Vettel taglia il testa il traguardo del GP di Canada ma perde la vittoria per 5 secondi di penalità

https://images.scribblelive.com/2019/6/9/72f22513-43e6-49d1-bab5-f3af73bf7aaf.jpg



Hamilton, arrivato al traguardo a poco più di un secondo dal ferrarista, festeggia così il successo numero 7 in Canada (eguagliato Schumi). Terza l’altra Ferrari di Leclerc.

Al rientro per il podio Vettel ferma la monoposto e non la porta al parco chiuso, va direttamente al suo hospitality con l’intenzione di disertare la premiazione, convinto poi dal team scambia la tabella dell’ordine di arrivo posizionata davanti alle monoposto mettendo la popria davanti alla Mercedes e il numero uno davanti alla sua piazzola vuota, tale atteggiamento gli costerà due punti sulla licenza.

In Canada vince ancora Hamilton e per Vettel è una doppia beffa. Pole position e gara sempre in testa, dal primo all’ultimo giro. Fino al traguardo, che ha tagliato per primo, davanti anche al rivale inglese della Mercedes. E allora, direte voi? Come mai non era sul gradino più alto del podio al termine della corsa? Colpa di un’unica – molto leggera – sbavatura commessa al giro numero 48, quando il tedesco della Ferrari è uscito di pista alla prima chicane e, al momento di rientrare sul tracciato, causa anche le gomme sporcate dall’erba, ha leggermente allargato sull’esterno chiudendo la traiettoria di Hamilton, che arrivava a velocità maggiore del tedesco e ha dovuto rallentare la sua corsa per non cozzare contro il posteriore della Ferrari o, peggio ancora, finire contro il muretto alla propria destra. Contestazione della Mercedes, giudici al lavoro e alla fine, quando di giri ne mancavano solo 13, la decisione di penalizzare di 5 secondi Vettel sul tempo finale. Con Hamilton attaccato al tedesco per praticamente tutta la gara, la scelta dei giudici, apparsa subito molto severa, significava consegnare la vittoria ad Hamilton. Che, infatti, da quel momento non ha più attaccato il rivale e ha aspettato tranquillamente alla sua spalle che la gara terminasse. 
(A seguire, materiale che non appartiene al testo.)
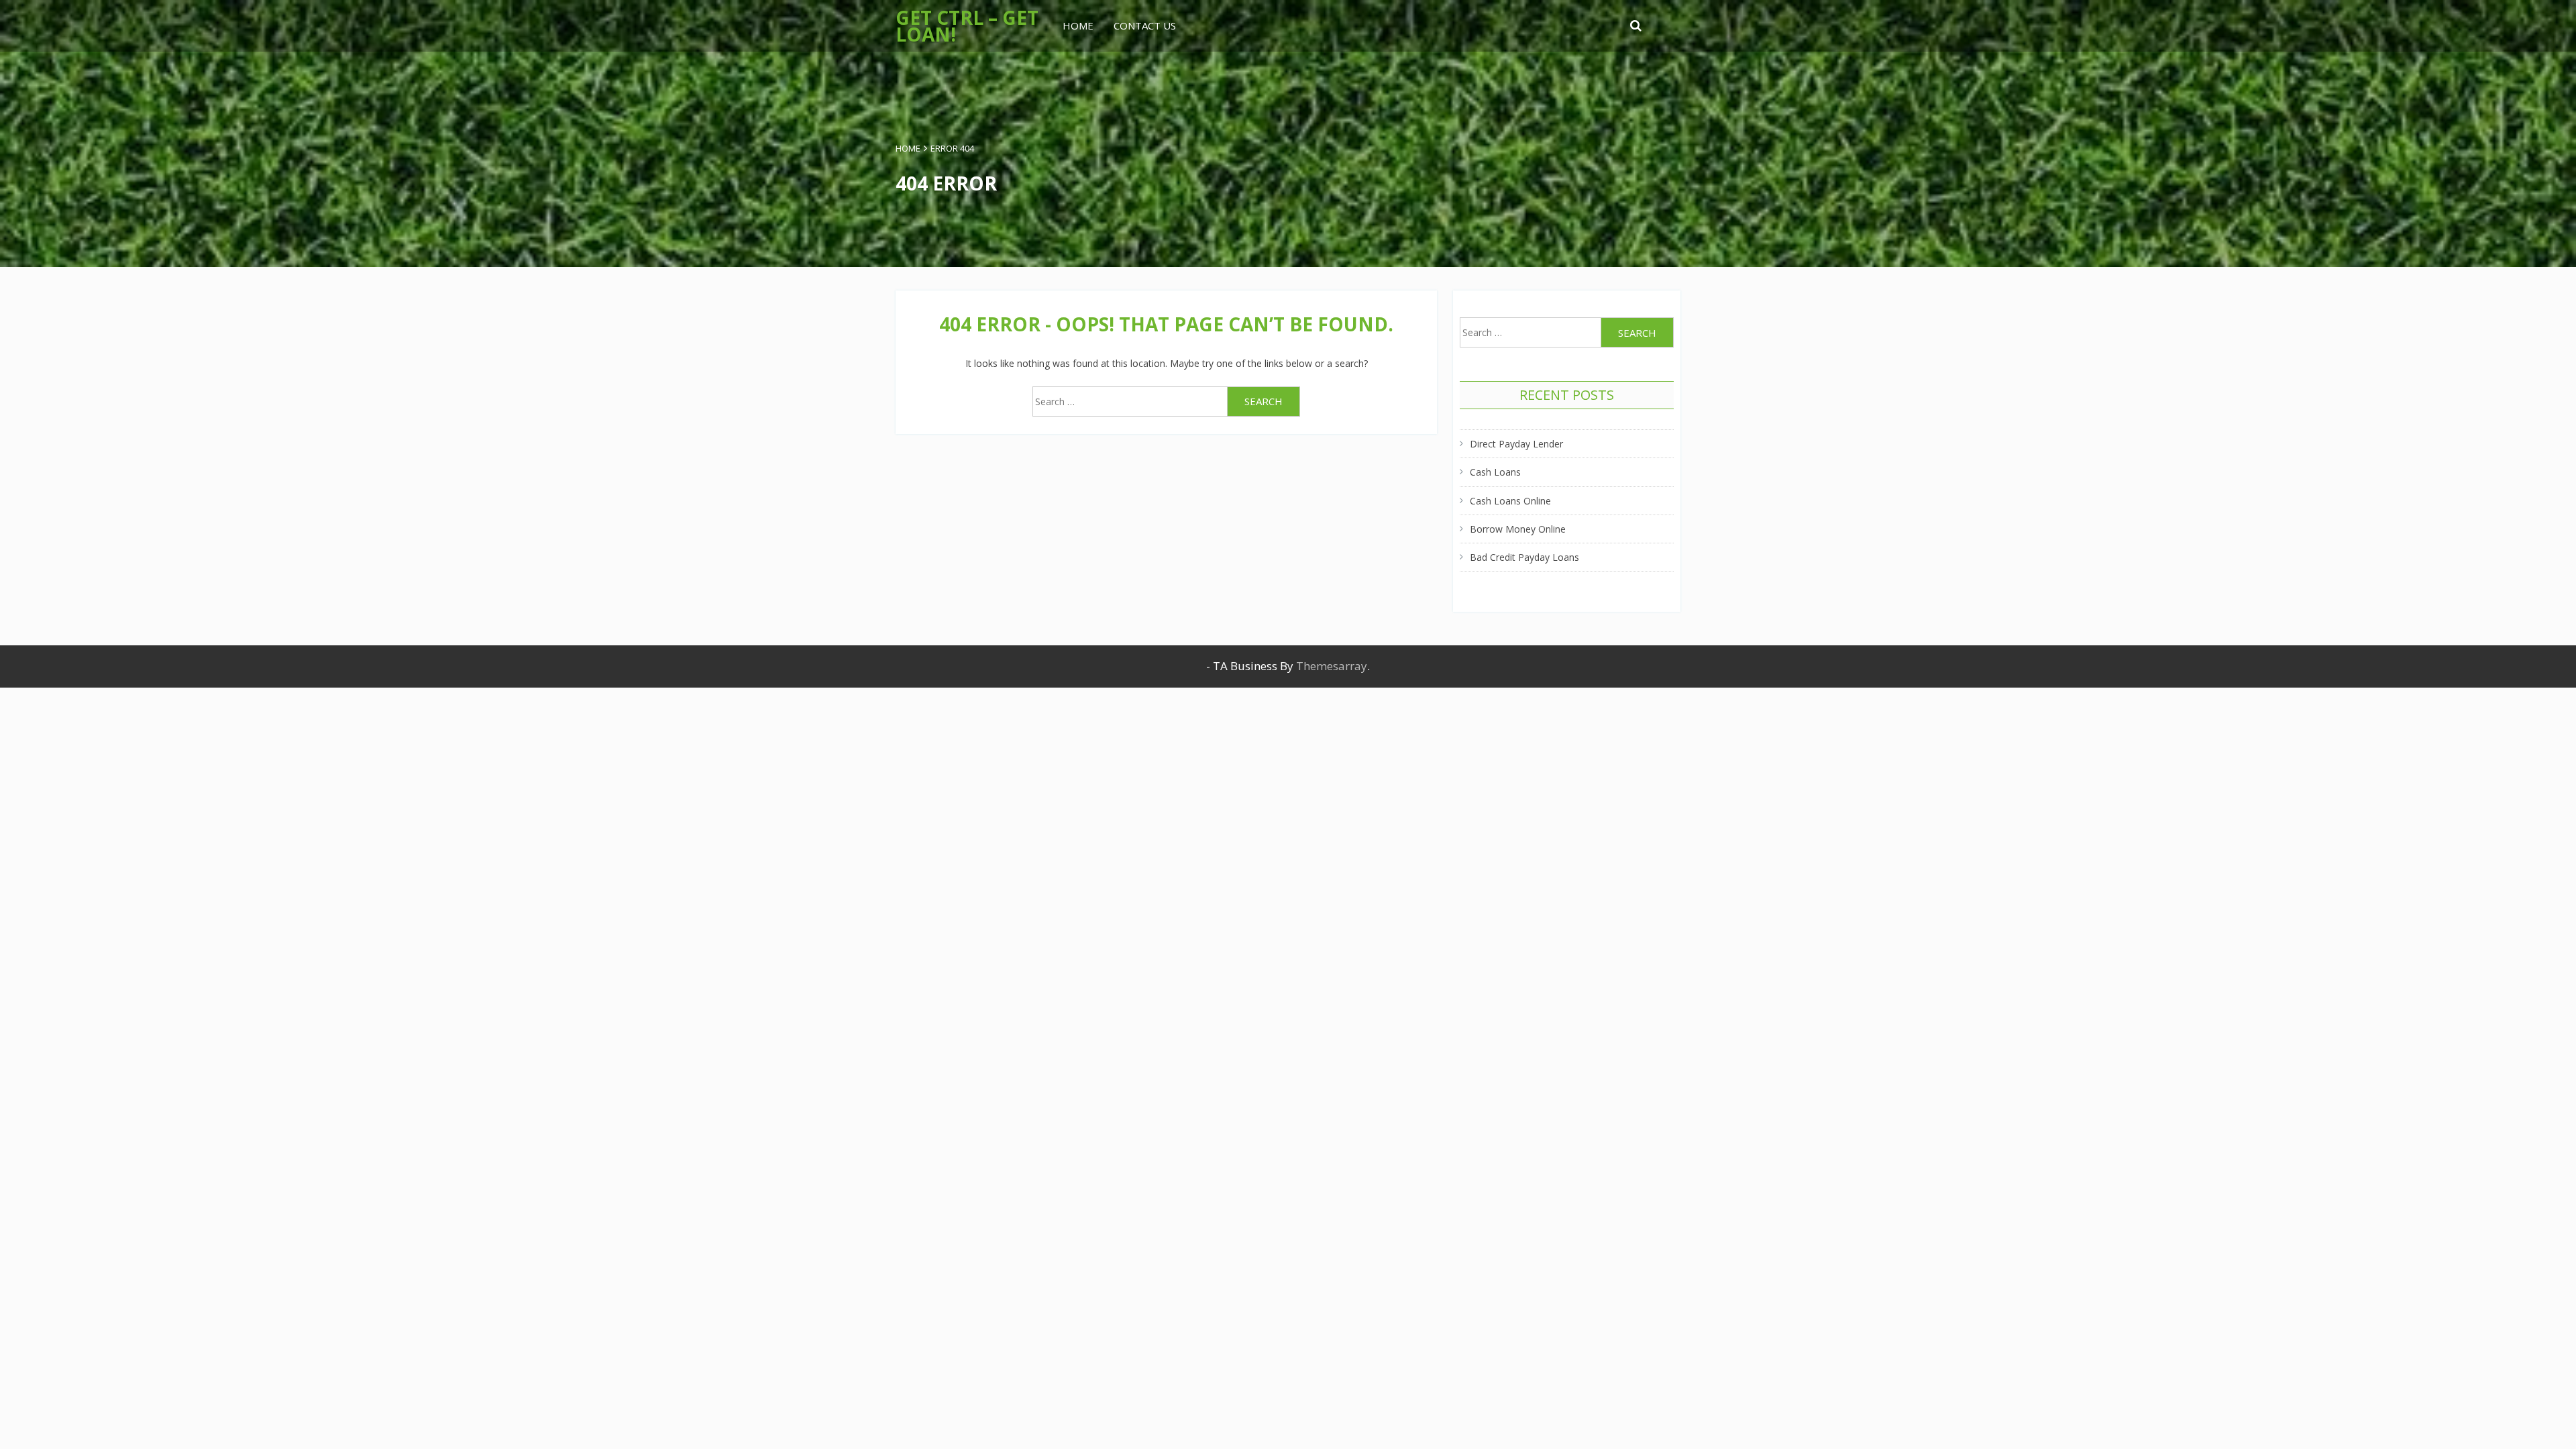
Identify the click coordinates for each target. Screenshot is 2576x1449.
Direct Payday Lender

“Una decisione assurda, non è giusto che finisca così”, le parole di un imbestialito Vettel che nel post gara si è reso protagonista di varie forme di protesta (ha spostato il cartonato che viene adagiato di fronte alla monoposto vincitrice, ha ascoltato gli inni sul podio col piede sinistro sul gradino più alto, ha protestato apertamente al microfono e ha anche ritardato l’obbligatoria incombenza del peso). Un giudizio condiviso più o meno da tutti i nostri commentatori (Marc Genee e Jaques Villenueve) ma che viene confermato anche da un precedente molto molto simile a quello del Canada che vide protagonista proprio il pilota inglese della Mercedes.

Siamo a Montecarlo nel 2016, Lewis è in lotta con Ricciardo sotto la pioggia. Proprio come oggi Vettel, Hamilton in quell’occasione è primo con l’australiano che lo tallona da vicino: alla chicane dopo l’uscita dal tunnel l’inglese perde il controllo della vettura, esce leggermente di strada, rientra in carreggiata e, nel farlo, allarga la traiettoria stringendo Ricciardo alla sua destra, quasi contro il muro. A rivederla sembra la fotocopia identica dell’azione di oggi. Ma con un finale differente: in quel caso i giudici non intervennero e decisero di non punire Hamilton. Anche se se lo ricorderà, meglio non far rivedere quel video al furioso Vettel del dopo Montreal.

Buon risultato finalmente anche per Renault che con Ricciardo e Hulkenberg concludono al sesto e settimo posto.